Battery Maintenance Software

Organizations servicing portable equipment need simplified battery testing. The difficulty of testing batteries is brought on by the proliferation of batteries, both in volume and diversity of models. With most standalone battery test equipment, servicing batteries with conventional methods is complex and time consuming. This task will only get more difficult as new battery models are added, almost weekly. New chemistries are being introduced which have different service requirements.

Manufacturers of battery test equipment are responding by introducing software packages that run on a PC. Many new systems enable operating the battery analyzers through a PC. Such products bring battery maintenance within reach of the untrained operator.

Cadex Batteryshop™ is a system that integrates with the Cadex 7000 Series battery analyzers. Although the analyzers are stand-alone units that can think on their own, the software overrides the analyzer to adjust the settings, and stores the test results obtained from the batteries. Figure 12-2 illustrates such a battery maintenance system. [12.2]

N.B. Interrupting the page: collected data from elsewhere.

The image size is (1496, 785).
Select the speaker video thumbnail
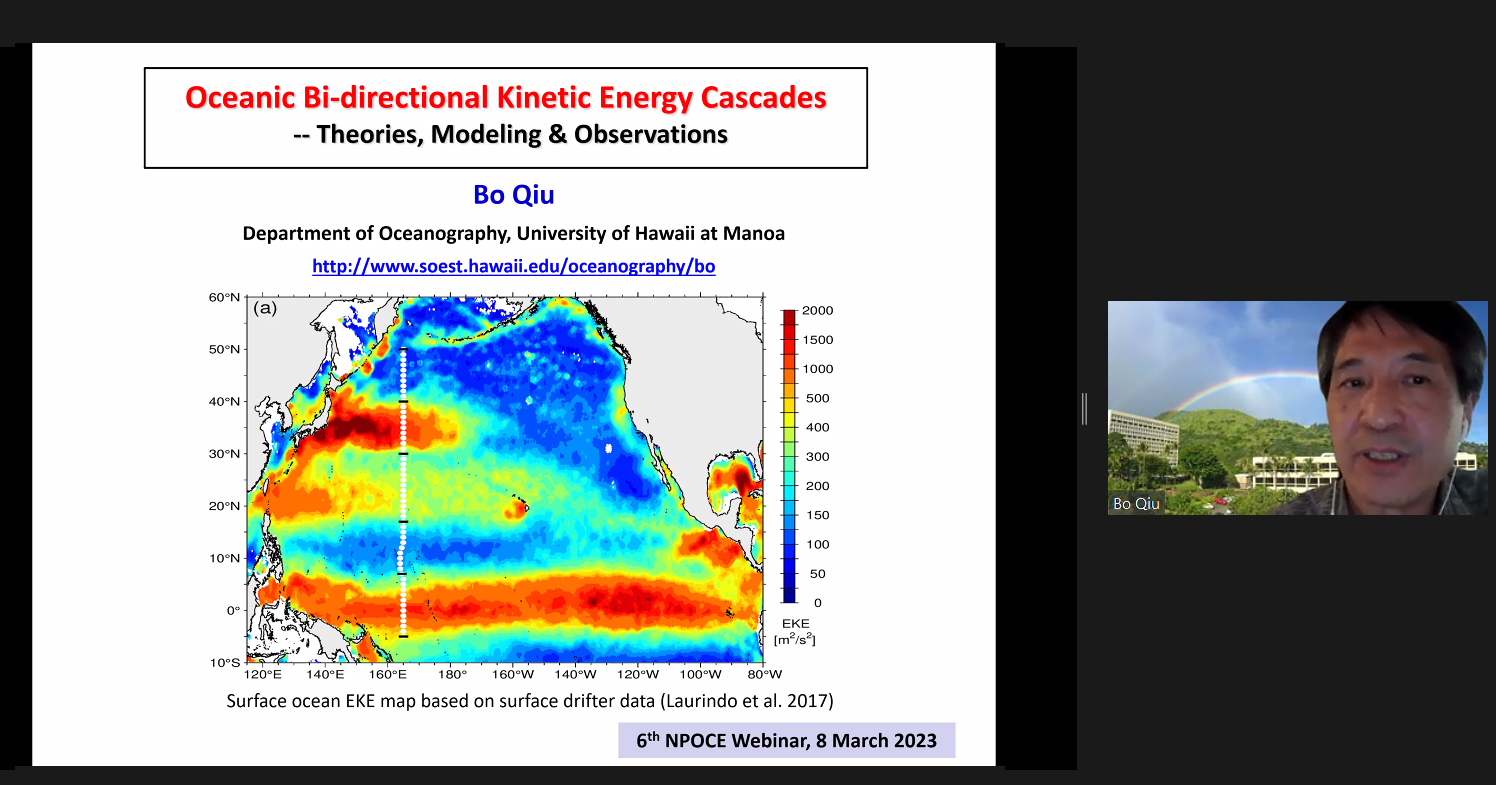click(1296, 408)
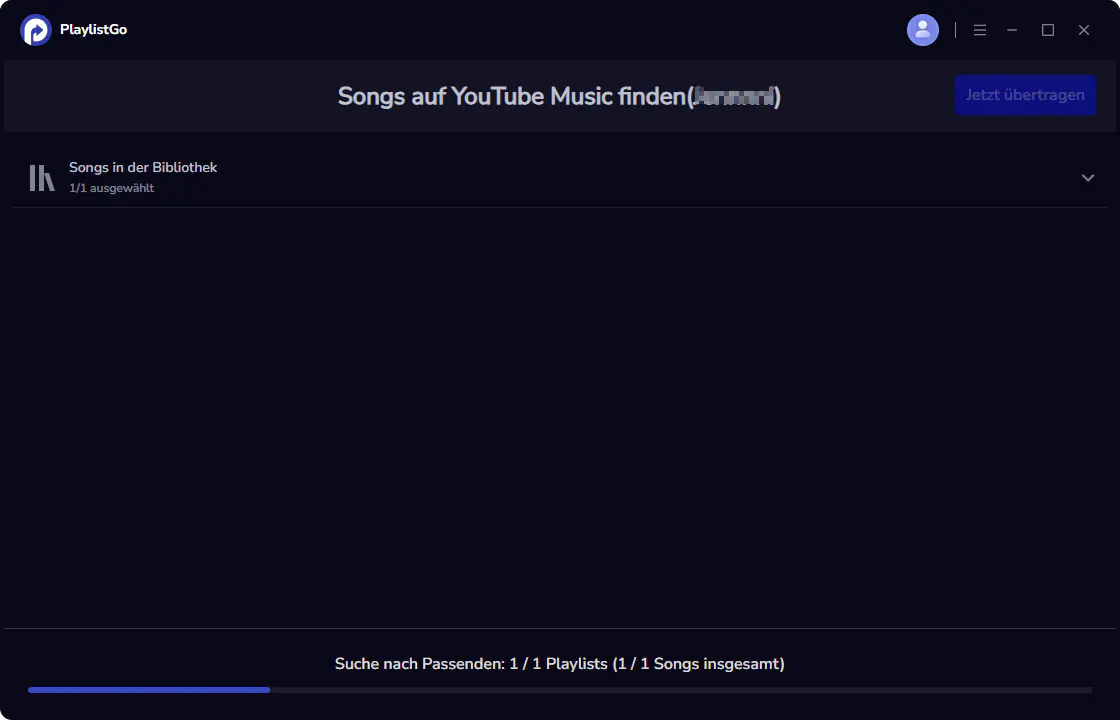Minimize the PlaylistGo window
The height and width of the screenshot is (720, 1120).
click(x=1012, y=30)
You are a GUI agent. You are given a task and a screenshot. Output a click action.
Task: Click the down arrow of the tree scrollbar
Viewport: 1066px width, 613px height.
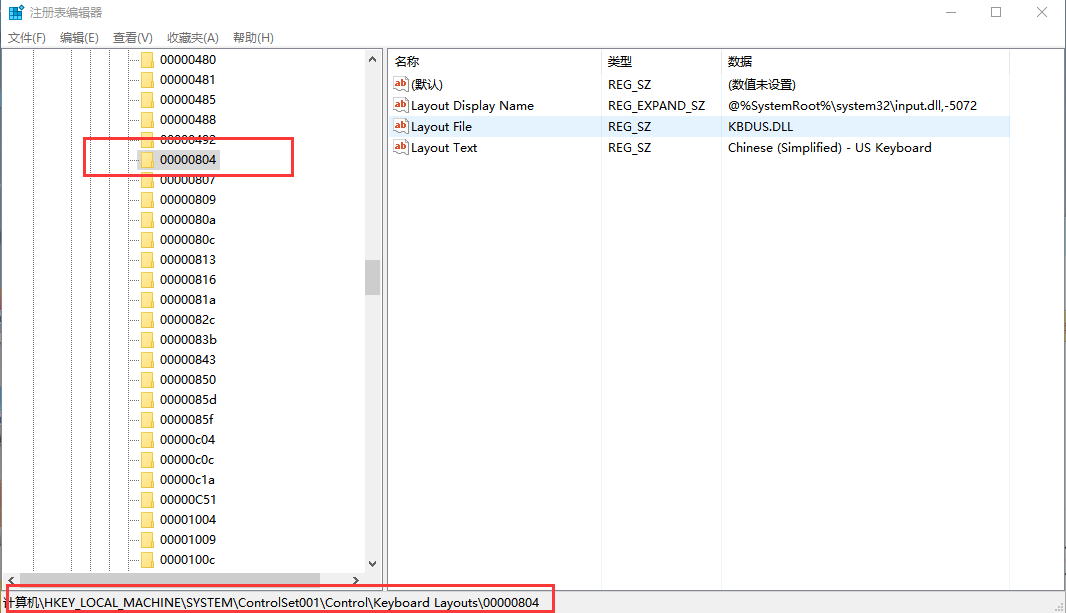pyautogui.click(x=373, y=565)
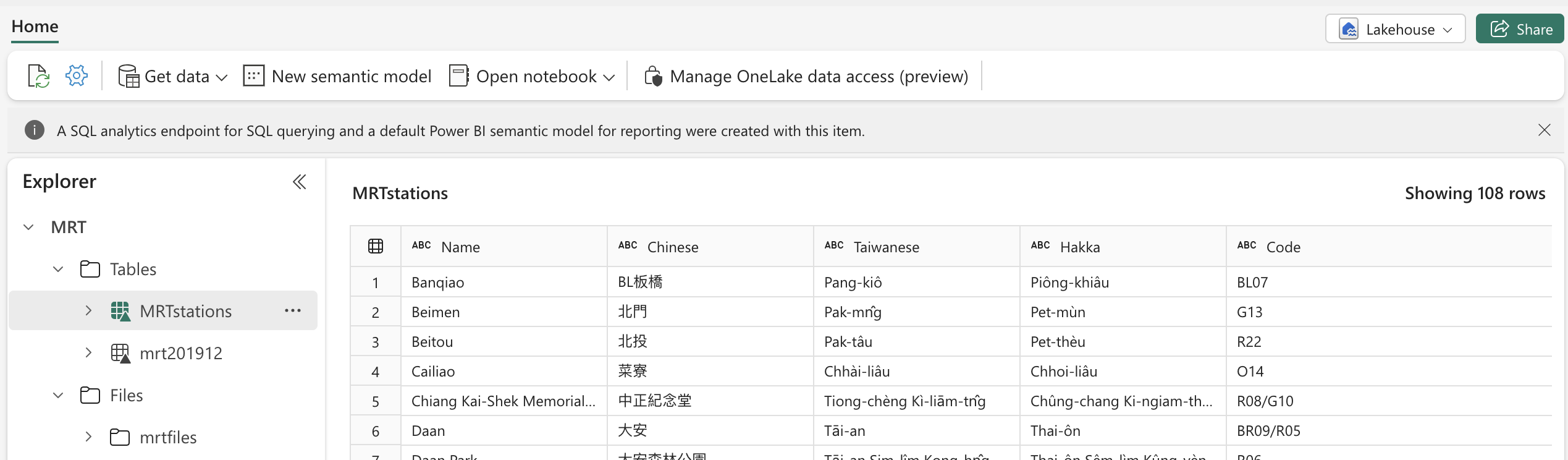Open the MRTstations more options ellipsis
Viewport: 1568px width, 460px height.
coord(293,310)
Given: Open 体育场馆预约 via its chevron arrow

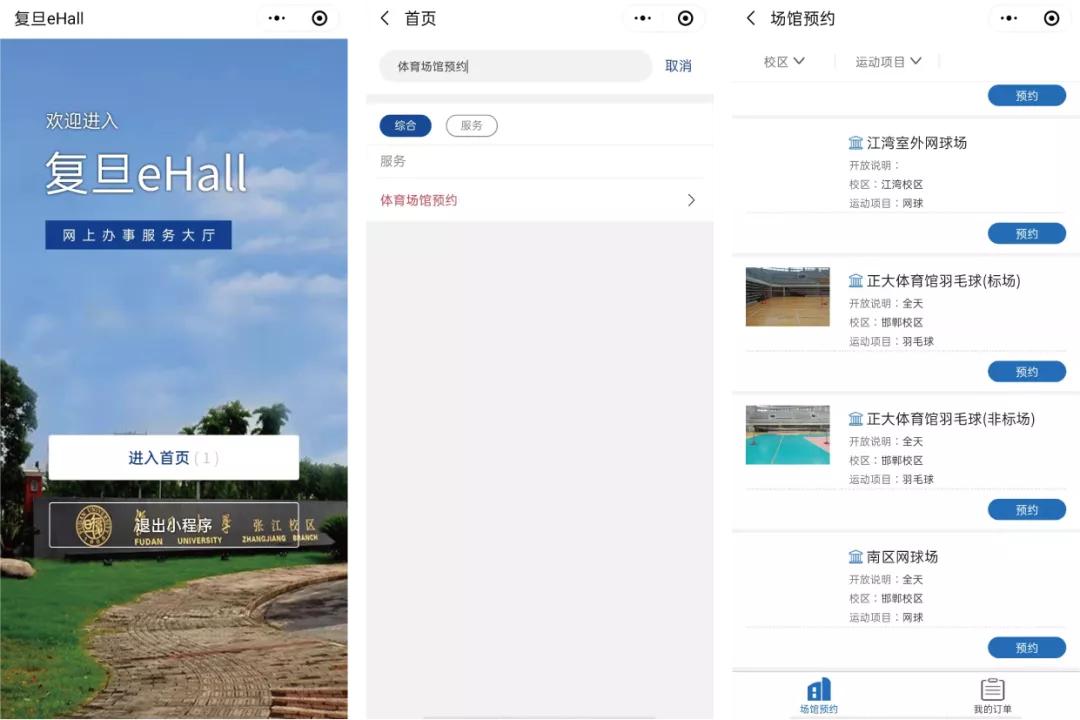Looking at the screenshot, I should (690, 200).
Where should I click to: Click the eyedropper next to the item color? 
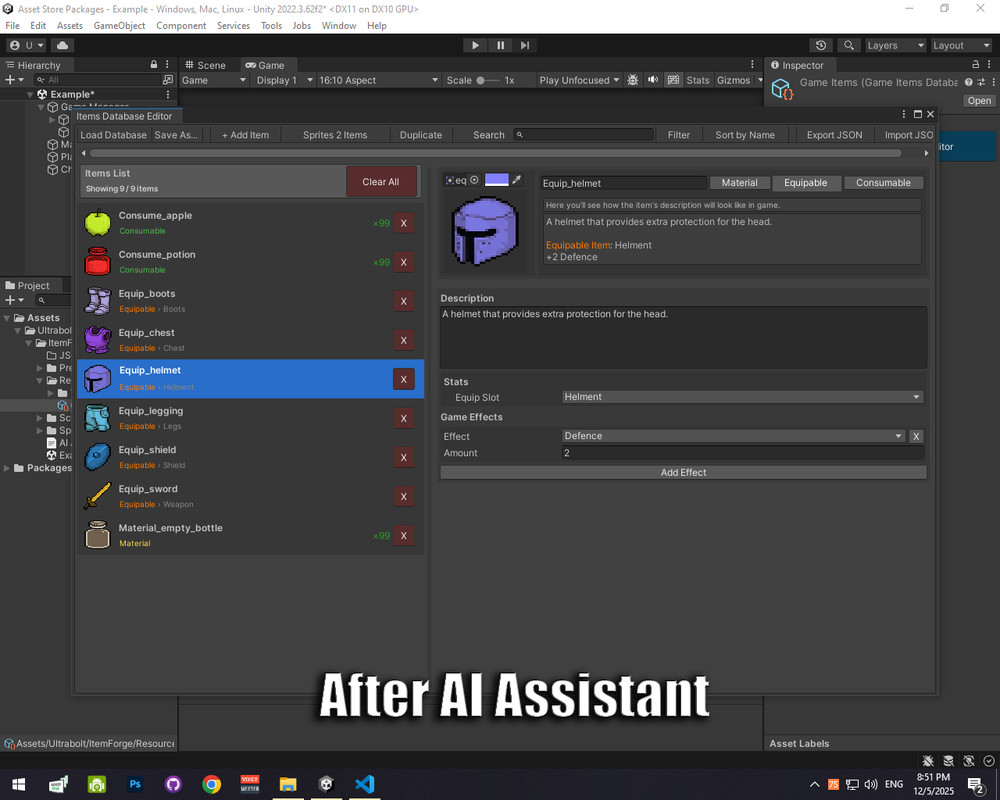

Here are examples of how a computer-assisted battery testing system can simplify operation. To service a battery with Cadex Batteryshop™, for example, the user selects the battery model from the database, clicks the mouse, and the analyzer is automatically configured to the correct battery parameters. Programming the analyzer by scanning the bar code identifying the battery’s model number is also possible.

In the near future, the operator will be able to view a picture of the battery on a PC monitor. Clicking on the image will reveal the various models available in that battery family. Clicking on the correct model will program the analyzer.

For battery fleet operators, keeping track of a large battery fleet can be difficult, especially when observing the periodic maintenance requirements. With systems such as Cadex Batteryshop™, the battery test results can be stored in the database. This feature enables the operator to retain battery records from birth to retirement. Here is how this is done:

Each battery is marked with a permanent bar code label containing a unique battery ID number. When servicing the battery, the user scans the battery ID and the analyzer is automatically configured through the PC. All battery test results are stored and updated in the database under the assigned battery ID number. Any reference to this battery in terms of performance, maintenance history and even vendor information is available with a click of a mouse.

Delivering batteries with consistent high quality is a concern for all battery manufacturers and distributors. With advanced battery maintenance systems, battery batches can be tested and documented to satisfy quality control standards. Voltage, current and temperature information can be displayed in real-time graphics.

Cadex Batteryshop™, includes specialty programs that may not be available on other software products. For example, the program allows discharging a battery under a given pulsed current to simulate digital load requirements. Other programs include life cycling to evaluate the battery’s longevity, self-discharge tests, quick formatting and priming. The Internet allows updating the battery database to include new entries, fetching battery matrix settings for quick testing, sending battery test results to a central location, and downloading of new firmware for the Cadex 7000 Series battery analyzers.